I've discovered that since I've began taking detailed notes, I rarely tilt.  The notes help me focus on the decisions I made throughout a particular hand, and forget about the result.  It's always important to remember, especially if you're a beginning player, that the results of an individual hand are not as important as the decisions you make in the hand.  You have no control over the cards that are dealt, so you need to make sure your decisions are correct.  After thousands upon thousands of hands, you will see that the results will work out in your favor.  If you stay narrowly focused on one hand, you will never improve your game.

One important thing about taking notes is to make them as detailed as possible.  Simply labeling someone as a "donk" or a "fish" won't help  you down the road, and it will more than likely just make you tilt worse.  The idea behind taking notes is to pick up on players tendencies, and try to figure out what range of hands they're calling/betting/raising with.   What position were they in?  What were they blinds?  What was their stack size?  What cards were on the flop, turn, and river?  All of these are things you should ask yourself as you take notes on a player.  These details are important when you're trying to figure out why a player made the play he did, and can help you in the future when you run into the player again.
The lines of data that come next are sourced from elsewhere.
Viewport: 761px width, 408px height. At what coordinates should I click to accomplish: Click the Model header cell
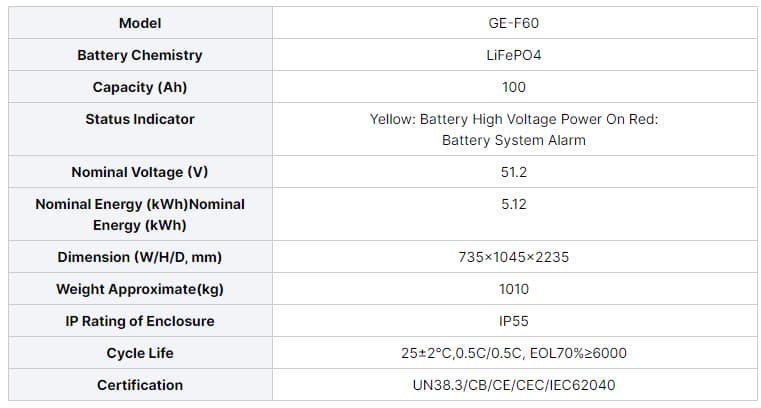pos(140,23)
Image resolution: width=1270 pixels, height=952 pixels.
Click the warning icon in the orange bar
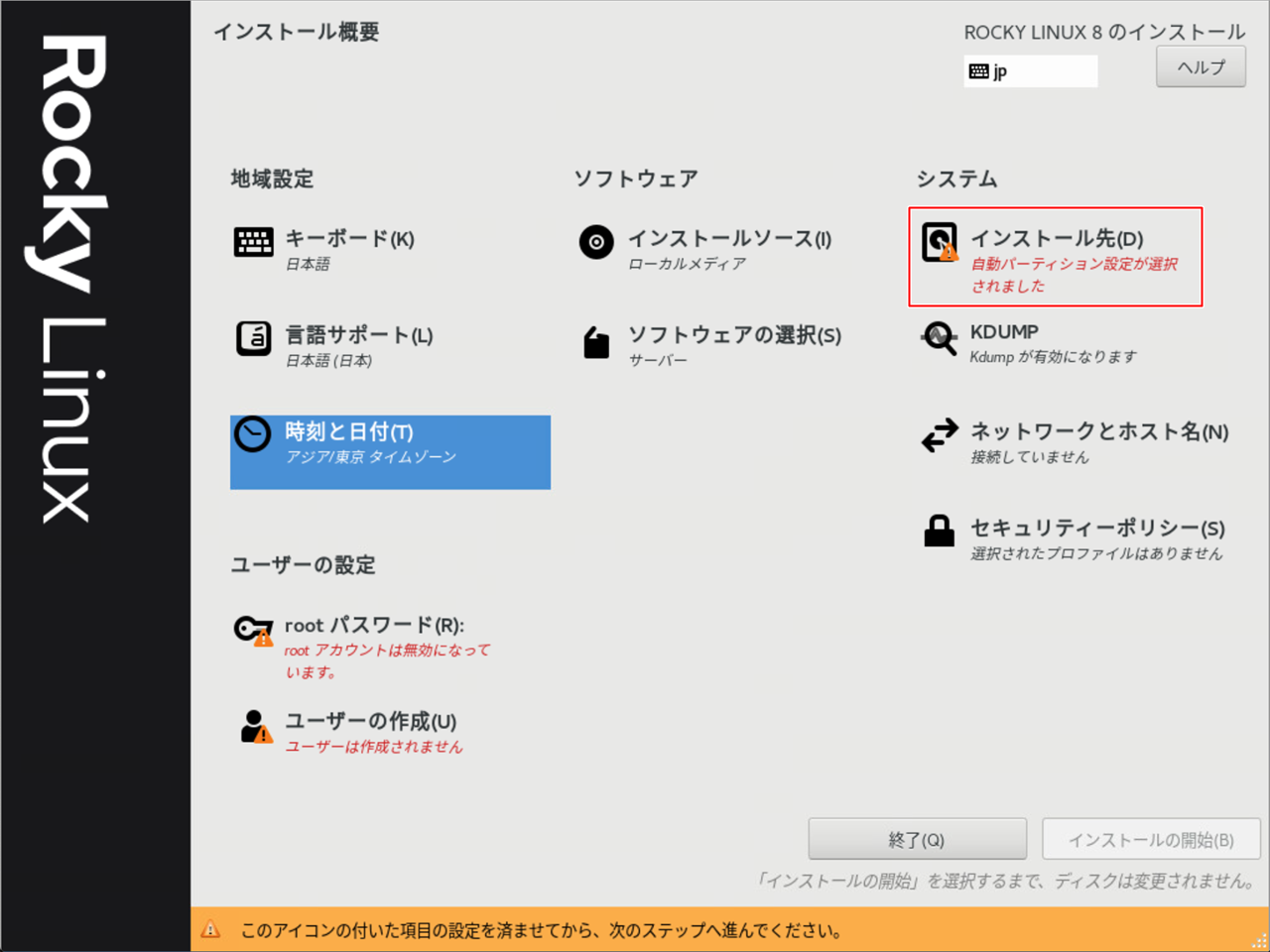[x=210, y=929]
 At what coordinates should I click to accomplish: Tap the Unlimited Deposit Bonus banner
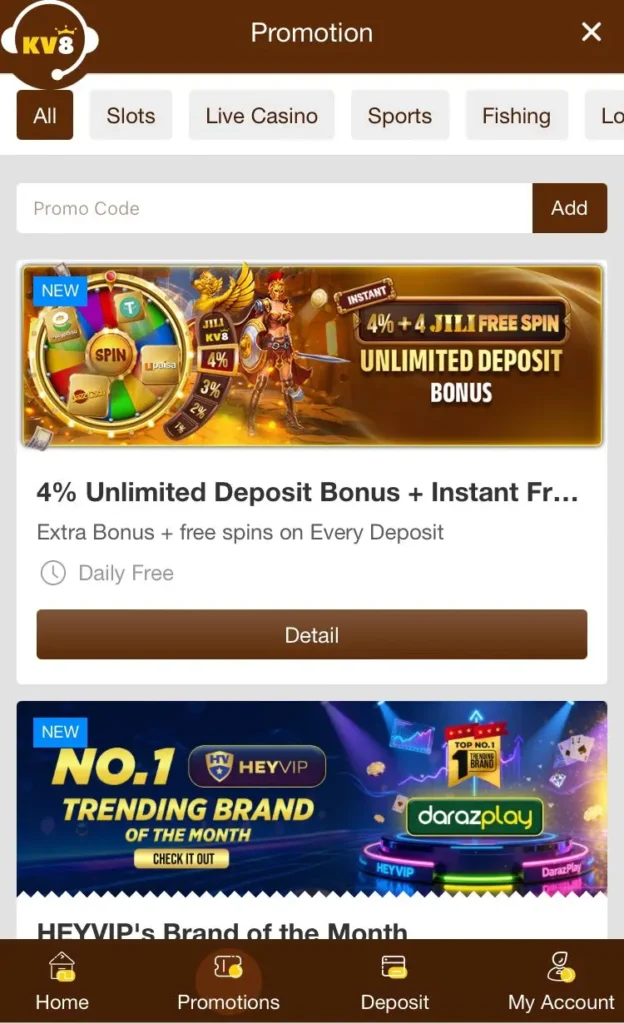click(312, 355)
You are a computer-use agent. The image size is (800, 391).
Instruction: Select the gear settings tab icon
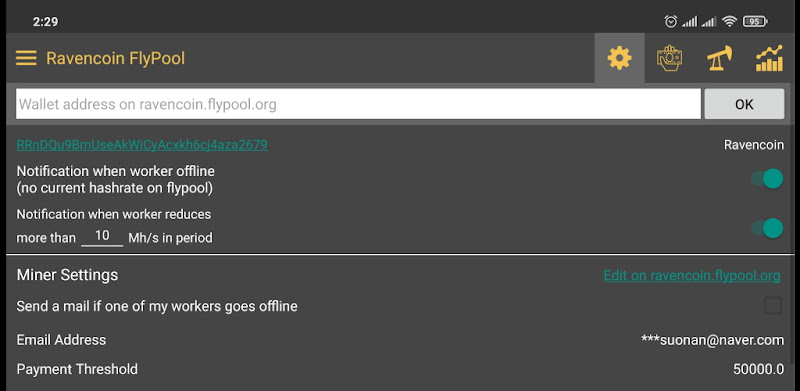[619, 58]
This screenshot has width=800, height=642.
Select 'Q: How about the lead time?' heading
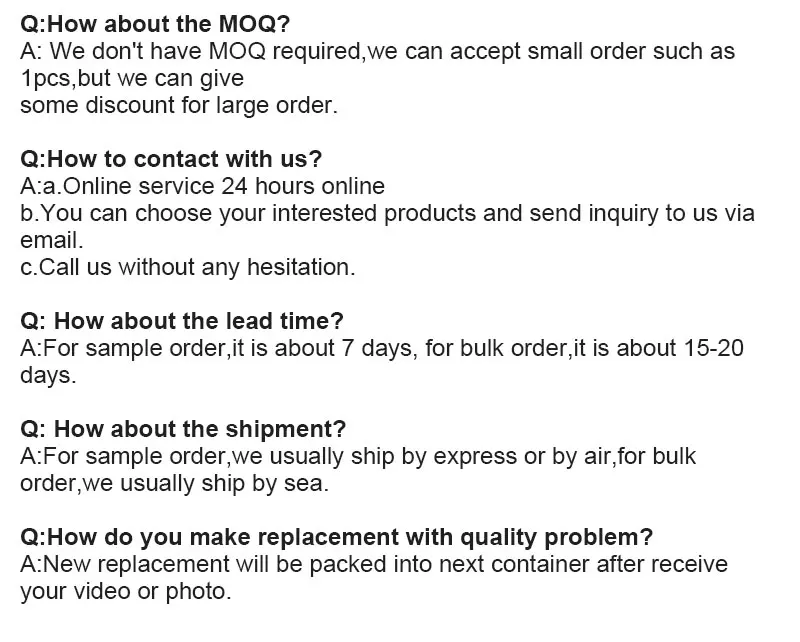pos(182,321)
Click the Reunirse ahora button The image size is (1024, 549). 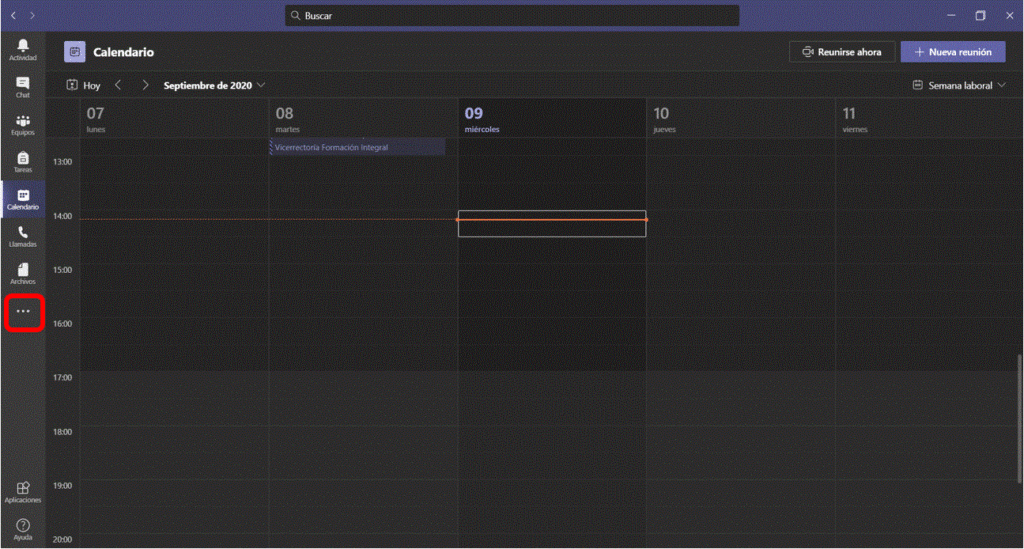click(841, 52)
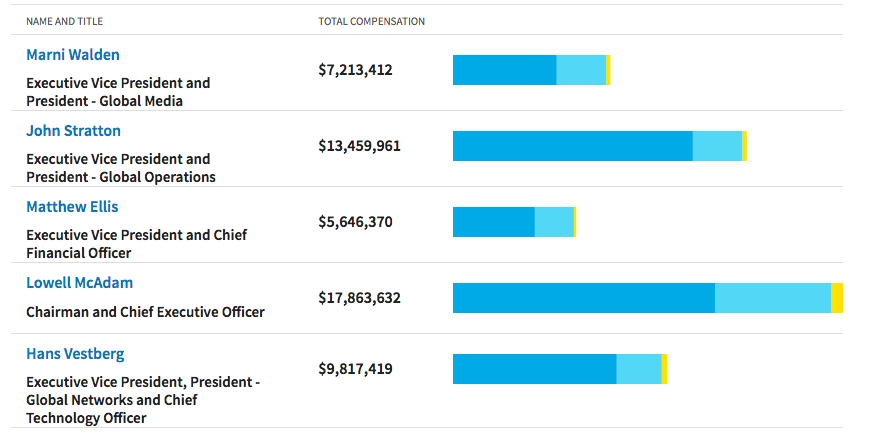Click Lowell McAdam's light blue bar segment

[x=773, y=298]
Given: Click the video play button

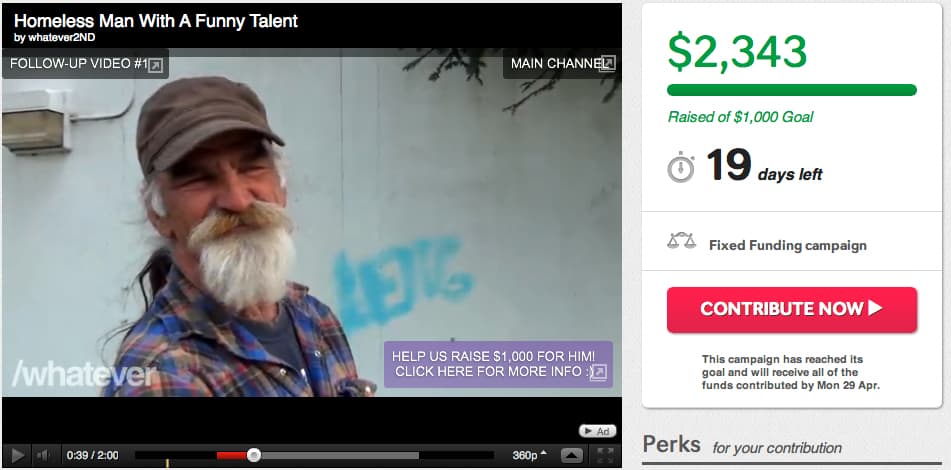Looking at the screenshot, I should [18, 455].
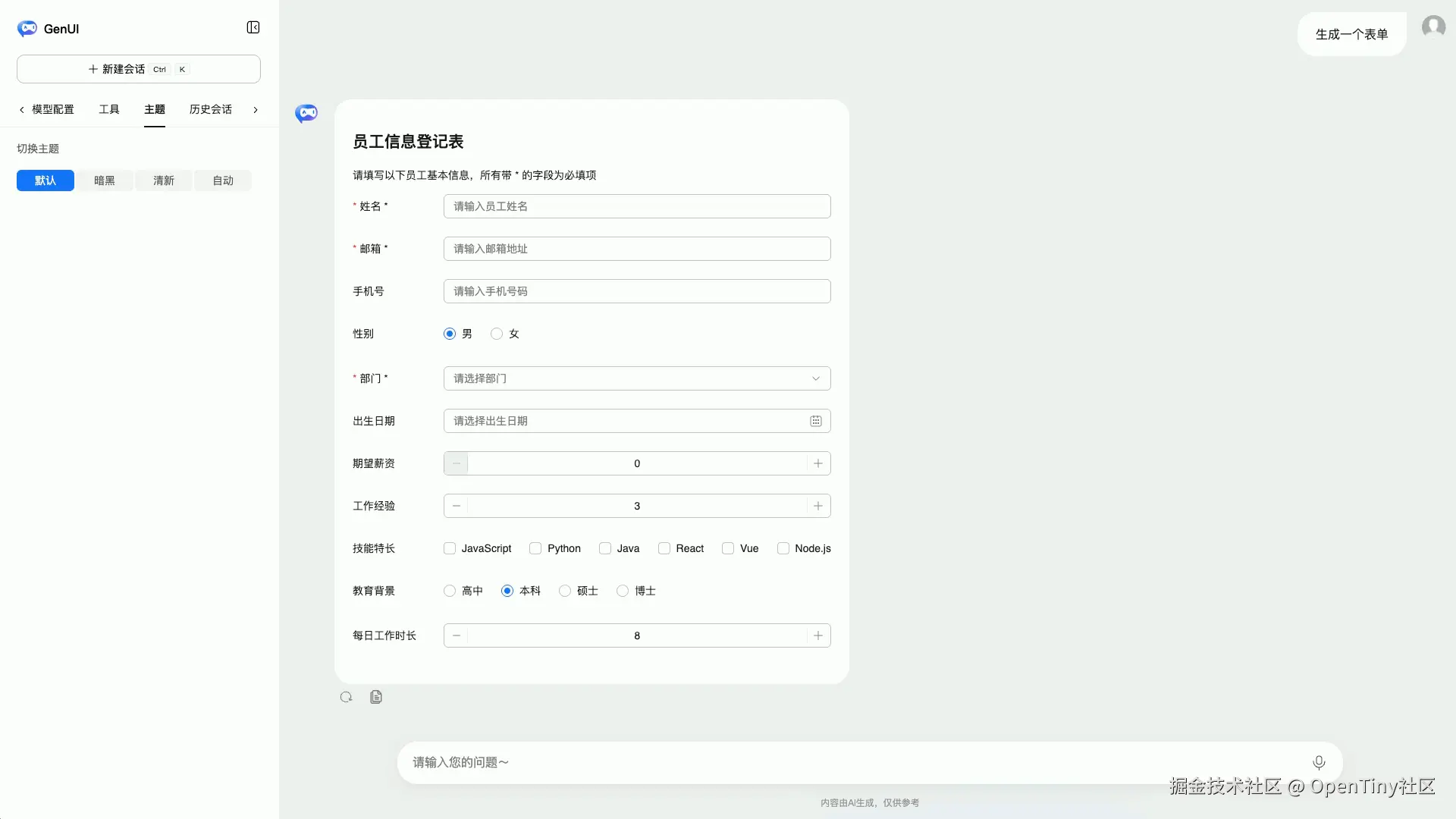Click the user avatar icon

(x=1433, y=27)
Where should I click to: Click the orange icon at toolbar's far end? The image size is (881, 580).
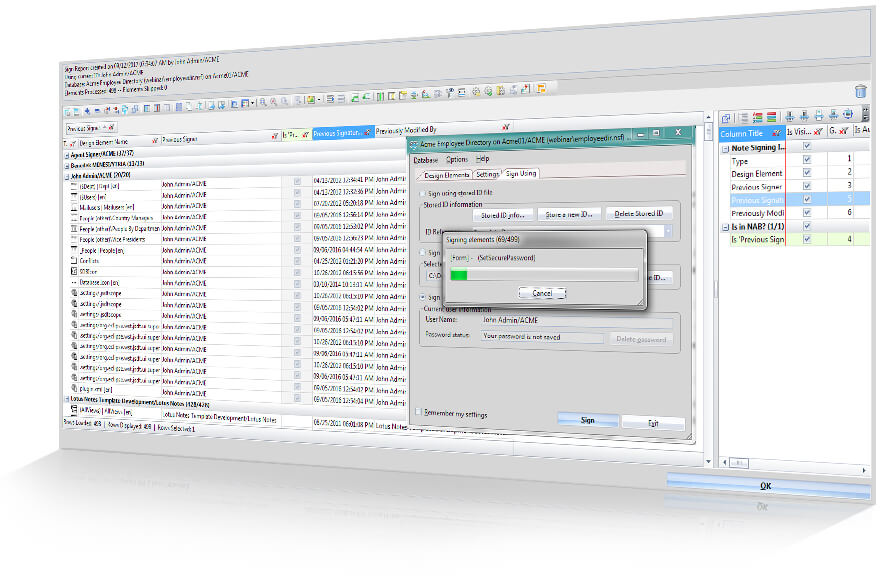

What I usually do when I'm taking notes is open up a replay of the hand I want to take notes on.  This way I can still focus on the current hand (and any other tables I am playing), but still have all the information I need for my notes.

One final word on notes:  Just because you have notes on a person being a maniac or a fish, never discount the fact that he just may have a hand.  Know when you're beat, and don't shove or call just because you're up against a donk.  Your stack will thank you.